The authors of “Singled Out,” Field and Colon, objected to Maken’s point (really it was my point, as I have no doubt Maken was copying my old site) about singles having a “spouse shaped hole in their hearts” -the authors seemed to find this argument insulting or theologically lacking.
However, I can’t take Field and Colon to heart on this criticism, as these are the very same authors who have a tendency in their book (“Singled Out: Why Celibacy Must Be Reinvented in Today’s Church”) to shame older singles for pursuing or for wanting marriage. (I did find their book quite good, but on a few points, they, in my view, dropped the ball, and that was one of the points they failed on.)
Further, Field and Colon seem to suggest all singles should be as they are: very spiritual about being single, dreamily, happily sipping tea and thinking about Jesus, and engrossed in daily Bible devotions, because God (they say or suggest) supposedly does not give a rat’s ass about our earthly happiness, so we should be satisfied and complete in God alone, think about eternity.
I (and Maken who apparently copied my views in her book) said nothing about singles being incomplete in the “spouse shaped hole in the heart” analogy – I do not think a single needs a mate to “be complete,” and find that view highly insulting to singles, so I don’t know why Field and Colon brought that into their discussion (unless Maken added it to her book?).
When I am feeling lonely, Jesus does not suddenly appear in my home physically, shake my hand, and offer to eat pop corn with me while sitting on the couch.
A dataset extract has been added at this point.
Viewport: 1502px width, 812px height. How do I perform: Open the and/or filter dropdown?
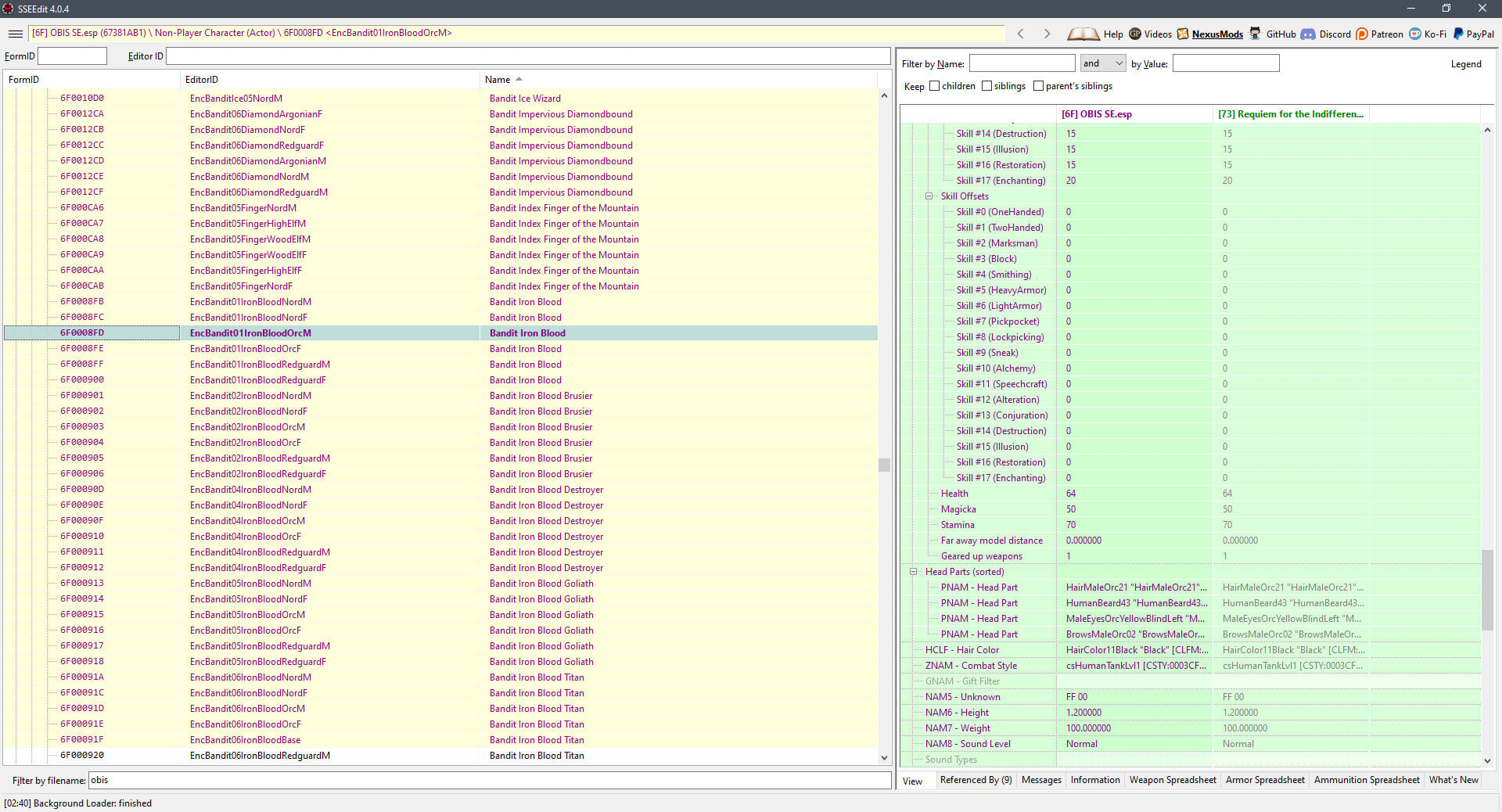1102,63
The Lord is really not my husband, no matter how often you want to quote Isaiah 54:5 at me. Jesus Christ is not my boyfriend. (See also on this blog: (Link): Article: My Savior My Spouse? – Is God or Jesus Your Husband Isaiah 54:5 and see (Link):The Sexualization of God and Jesus)
Jesus does not take me out on romantic, candle lit dinners. In that way, (sorry authors of “Singled Out,” preacher Charles Stanley and many other Christian authors and preachers and commoners), Jesus is not sufficient to meet all my needs.
Telling me that Jesus is there by my side, but that I can’t see him or feel him (his presence), but just have to believe, at times comes across as pretty much spiritual- sentimentality poppycock. I can talk to him all day long, as Charles Stanley says he does, but if I don’t get a reply back, I’m basically talking to myself. No thank you.
If Stanley is peachy at being single again (after having been divorced), bravo for him, but there are times when I am not, and I am so damn tired of certain types of Christian singles (see (Link): this blog page by me) being all perky about their singlehood all the time and lecturing me I ought to be the same way.